I'm hoping to get some insight of establishing a food stall in Perth, thank you

1. What are the licenses you need to obtain in order to sell cooked food?
2. What is the cost of business utilities eg; water, gas, electricity


----------



## Wanderer

tupac74 said:


> Greeting mates,
> 
> I'm hoping to get some insight of establishing a food stall in Perth, thank you
> 
> 1. What are the licenses you need to obtain in order to sell cooked food?
> 2. What is the cost of business utilities eg; water, gas, electricity


When you say a food stall, that type of facility is usually limited to something like a mobile van here in Australia, various types to be found at some sporting venues and then also there are mobile vans that go around to building sites for selling of simple stuff like sandwiches, cakes, fruit, drinks and perhaps some hot pies etc.
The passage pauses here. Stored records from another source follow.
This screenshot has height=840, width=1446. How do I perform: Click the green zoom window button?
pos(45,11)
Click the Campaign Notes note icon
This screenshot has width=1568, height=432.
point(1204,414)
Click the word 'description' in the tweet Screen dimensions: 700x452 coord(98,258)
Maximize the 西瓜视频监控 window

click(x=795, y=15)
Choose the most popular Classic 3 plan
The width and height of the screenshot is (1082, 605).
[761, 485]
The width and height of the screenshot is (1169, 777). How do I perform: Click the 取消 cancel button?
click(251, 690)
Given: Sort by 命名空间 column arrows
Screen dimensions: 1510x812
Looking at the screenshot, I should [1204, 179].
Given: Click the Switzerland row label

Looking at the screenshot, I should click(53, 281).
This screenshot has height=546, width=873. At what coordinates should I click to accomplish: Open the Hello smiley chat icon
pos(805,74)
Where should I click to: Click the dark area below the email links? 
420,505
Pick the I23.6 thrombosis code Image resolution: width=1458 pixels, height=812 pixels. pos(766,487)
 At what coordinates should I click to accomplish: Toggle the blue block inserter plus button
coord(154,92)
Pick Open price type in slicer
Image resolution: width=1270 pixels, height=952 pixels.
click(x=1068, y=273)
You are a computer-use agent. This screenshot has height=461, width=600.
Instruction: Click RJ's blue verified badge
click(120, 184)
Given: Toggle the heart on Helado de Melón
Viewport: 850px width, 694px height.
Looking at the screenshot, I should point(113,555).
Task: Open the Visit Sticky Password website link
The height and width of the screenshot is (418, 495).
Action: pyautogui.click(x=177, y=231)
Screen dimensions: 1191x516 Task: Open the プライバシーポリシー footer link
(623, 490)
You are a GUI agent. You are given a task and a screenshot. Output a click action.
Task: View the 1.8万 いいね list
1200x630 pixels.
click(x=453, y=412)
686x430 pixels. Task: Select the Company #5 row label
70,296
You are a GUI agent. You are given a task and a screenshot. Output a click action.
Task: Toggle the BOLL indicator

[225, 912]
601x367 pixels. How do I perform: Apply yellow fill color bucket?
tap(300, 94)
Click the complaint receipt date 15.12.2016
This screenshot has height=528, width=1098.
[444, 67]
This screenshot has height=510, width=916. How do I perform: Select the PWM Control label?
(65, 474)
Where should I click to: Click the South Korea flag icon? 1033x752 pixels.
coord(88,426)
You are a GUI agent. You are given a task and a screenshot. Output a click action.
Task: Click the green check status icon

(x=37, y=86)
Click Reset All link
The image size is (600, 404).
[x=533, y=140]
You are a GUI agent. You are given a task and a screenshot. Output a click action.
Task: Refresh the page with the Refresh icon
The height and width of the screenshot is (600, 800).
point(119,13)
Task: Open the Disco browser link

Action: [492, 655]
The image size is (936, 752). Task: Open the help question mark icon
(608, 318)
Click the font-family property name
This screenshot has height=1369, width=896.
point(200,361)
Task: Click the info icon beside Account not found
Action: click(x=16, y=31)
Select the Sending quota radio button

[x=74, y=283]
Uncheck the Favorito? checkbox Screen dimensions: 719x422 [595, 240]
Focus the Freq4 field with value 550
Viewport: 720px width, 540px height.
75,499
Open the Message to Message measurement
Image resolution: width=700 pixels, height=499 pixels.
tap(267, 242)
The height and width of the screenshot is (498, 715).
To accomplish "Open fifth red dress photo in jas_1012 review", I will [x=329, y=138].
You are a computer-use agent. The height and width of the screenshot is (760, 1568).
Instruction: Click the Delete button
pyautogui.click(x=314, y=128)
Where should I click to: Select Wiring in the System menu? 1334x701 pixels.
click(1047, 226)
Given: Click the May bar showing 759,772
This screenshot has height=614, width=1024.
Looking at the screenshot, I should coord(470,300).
There will be local government regulations re having a licence, where you can set up and hours of operation etc. as well as equipment and healthy preparation standards.
You'll not find that permanent ones are about and for somewhere that you want utilities connected you'll be looking at a shop, still LG regulations and costs will depend on ammount of business and use but you'll possibly be looking at a minimum of ~$200/w and then of course shops need to be rented and fitted out.


----------



## Barbaragabogrecan

Congratulations… It’s good to know that you have opened a food stall and I don’t have any experience but all the best from side.


----------



## bwendo

Having a food stall is labour intensive and involves time commitments usually on weekends and holidays. It can be time consuming and a hit and miss affair dependent on weather, the promoter of the event, and the type of people who are attracted to the event may not suit your product.


----------



## Skydancer

Tupac, another idea where you can operate a food stall is at the markets. There's usually quite a few weekend and flea markets around, where you could set up a stall easily and cheaply. I myself am looking at possibly doing that here on the Gold Coast. Friends of mine travel around to all the markets between Brisbane and northern NSW, there's always at least one going on. They are making a living out of selling their home made dips and pitta chips! Good luck Tupac, I'm sure it's worth a try!


----------



## healthins

Do some market research and study latest trends going in food industry.Good Luck.


----------



## Henry_Jakson

I'd probably suggest doing a bit of ground work first to discover the simple questions. you'll get more help that way.


----------



## jserawat2011

tupac74 said:


> Greeting mates,
> 
> I'm hoping to get some insight of establishing a food stall in Perth, thank you
> 
> 1. What are the licenses you need to obtain in order to sell cooked food?
> 2. What is the cost of business utilities eg; water, gas, electricity


I hope that your business will be a successfull one. I know that having a business in the food industry is pretty hard these days because you have to deal with lot of people and to satisfy them.


----------